Right now the USCO says if you use a large model that used copyrighted material to train it, you cannot copyright the generated art. This applies to not just art but might be for code as well. So I wonder what the legal liabilities are say for a publicly traded company to use Midjourney to generate content that is also copyrighted.

ex) it is possible to generate movie characters that we instantly recognize if you use non-english words which pretty much nail in the coffin for safe harbour status granted under DMCA



> Right now the USCO says if you use a large model that used copyrighted material to train it, you cannot copyright the generated art.

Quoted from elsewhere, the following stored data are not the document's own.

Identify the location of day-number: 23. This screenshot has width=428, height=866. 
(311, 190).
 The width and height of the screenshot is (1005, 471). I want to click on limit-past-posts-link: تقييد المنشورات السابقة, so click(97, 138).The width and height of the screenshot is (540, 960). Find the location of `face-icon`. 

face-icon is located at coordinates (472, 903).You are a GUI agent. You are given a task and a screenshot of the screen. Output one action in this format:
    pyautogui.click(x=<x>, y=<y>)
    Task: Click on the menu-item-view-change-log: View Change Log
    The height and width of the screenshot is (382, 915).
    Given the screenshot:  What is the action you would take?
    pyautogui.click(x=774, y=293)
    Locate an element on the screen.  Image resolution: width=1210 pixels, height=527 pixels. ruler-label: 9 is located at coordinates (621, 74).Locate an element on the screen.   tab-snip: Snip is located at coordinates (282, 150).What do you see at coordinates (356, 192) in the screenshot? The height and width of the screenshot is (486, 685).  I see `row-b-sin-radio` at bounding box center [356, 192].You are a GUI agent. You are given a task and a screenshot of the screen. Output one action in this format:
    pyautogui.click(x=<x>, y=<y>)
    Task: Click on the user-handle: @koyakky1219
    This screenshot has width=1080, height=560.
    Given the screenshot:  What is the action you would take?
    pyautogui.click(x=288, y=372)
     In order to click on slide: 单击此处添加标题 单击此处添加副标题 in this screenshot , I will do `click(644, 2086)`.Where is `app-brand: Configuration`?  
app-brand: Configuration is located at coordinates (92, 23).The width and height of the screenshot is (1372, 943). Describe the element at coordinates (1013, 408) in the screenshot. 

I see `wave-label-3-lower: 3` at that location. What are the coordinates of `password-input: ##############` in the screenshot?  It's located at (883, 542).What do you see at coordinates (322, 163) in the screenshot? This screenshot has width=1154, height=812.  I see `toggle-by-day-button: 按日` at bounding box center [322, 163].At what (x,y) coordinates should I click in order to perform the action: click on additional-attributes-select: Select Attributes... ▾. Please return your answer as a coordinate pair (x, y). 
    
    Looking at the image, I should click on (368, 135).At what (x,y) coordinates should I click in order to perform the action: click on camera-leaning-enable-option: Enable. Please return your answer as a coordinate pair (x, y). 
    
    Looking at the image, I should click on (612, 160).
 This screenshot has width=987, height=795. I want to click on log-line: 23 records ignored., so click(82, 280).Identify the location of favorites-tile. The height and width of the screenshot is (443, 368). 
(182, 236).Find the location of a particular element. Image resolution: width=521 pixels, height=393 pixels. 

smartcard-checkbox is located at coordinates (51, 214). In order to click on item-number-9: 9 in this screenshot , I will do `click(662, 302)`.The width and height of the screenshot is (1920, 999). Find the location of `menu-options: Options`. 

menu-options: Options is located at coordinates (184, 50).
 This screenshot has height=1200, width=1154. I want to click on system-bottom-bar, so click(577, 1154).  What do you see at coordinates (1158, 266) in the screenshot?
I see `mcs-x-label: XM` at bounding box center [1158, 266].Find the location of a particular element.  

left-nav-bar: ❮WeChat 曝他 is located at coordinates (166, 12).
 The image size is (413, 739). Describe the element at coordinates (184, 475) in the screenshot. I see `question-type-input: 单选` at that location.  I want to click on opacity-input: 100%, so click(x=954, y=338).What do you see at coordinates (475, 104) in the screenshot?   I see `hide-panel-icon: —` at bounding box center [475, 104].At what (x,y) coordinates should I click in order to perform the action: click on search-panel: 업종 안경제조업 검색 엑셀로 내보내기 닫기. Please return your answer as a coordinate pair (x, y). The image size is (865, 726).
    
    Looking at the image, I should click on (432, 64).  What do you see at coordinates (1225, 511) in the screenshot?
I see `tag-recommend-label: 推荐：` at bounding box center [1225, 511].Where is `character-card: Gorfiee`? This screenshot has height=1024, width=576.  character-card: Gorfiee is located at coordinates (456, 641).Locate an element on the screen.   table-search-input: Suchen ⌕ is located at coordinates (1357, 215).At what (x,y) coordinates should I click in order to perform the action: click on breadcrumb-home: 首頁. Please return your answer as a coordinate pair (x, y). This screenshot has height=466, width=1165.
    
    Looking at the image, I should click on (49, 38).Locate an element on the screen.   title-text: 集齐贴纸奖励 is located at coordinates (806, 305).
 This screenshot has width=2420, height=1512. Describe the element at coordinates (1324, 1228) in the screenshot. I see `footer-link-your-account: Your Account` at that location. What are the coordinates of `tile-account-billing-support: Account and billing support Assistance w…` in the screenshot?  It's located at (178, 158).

Unless the Copyright Office has come out with a newer rule, it says if you use a model that does the usual creative parts of making the output you can’t copyright the output, because it is not a work of human authorship. (And that if a work is mixed AI/human, the AI use must be disclosed in copyright registration to avoid copyright protection being applied to elements that are not human work.) “Large model” and “copyrighted material used to train it” are not the issues.


The GP might not be exclusively talking about copyright. They might also be talking about how Air Canada lost a lawsuit about whether or not they needed to honor their chatbot's hallucinations.

https://www.theguardian.com/world/2024/feb/16/air-canada-cha...


Eh, who cares? I get money from my job and can save money entertaining myself with generative art. Even if I can’t copyright it, fine, because it’s an outdated political and economic cudgel used to expropriate and exploit more often than not

The past is so often proven wrong and was so much less civil, we can never actually ask James Madison if we did right by his notion the future owes the past. We can only decide for ourselves we align with the long dead’s philosophy.

Where is the value in so carefully conserving in such detail the past? I’m not saying we end history as a field of study but as an obligation of daily life.

The most important lesson of history, imo, is prevent nation states or whatever might take their place from having the ability to wage wars. Most of their philosophy is indecipherable given our life experience is vastly different than theirs. Would they see this world and come to the same conclusion they did?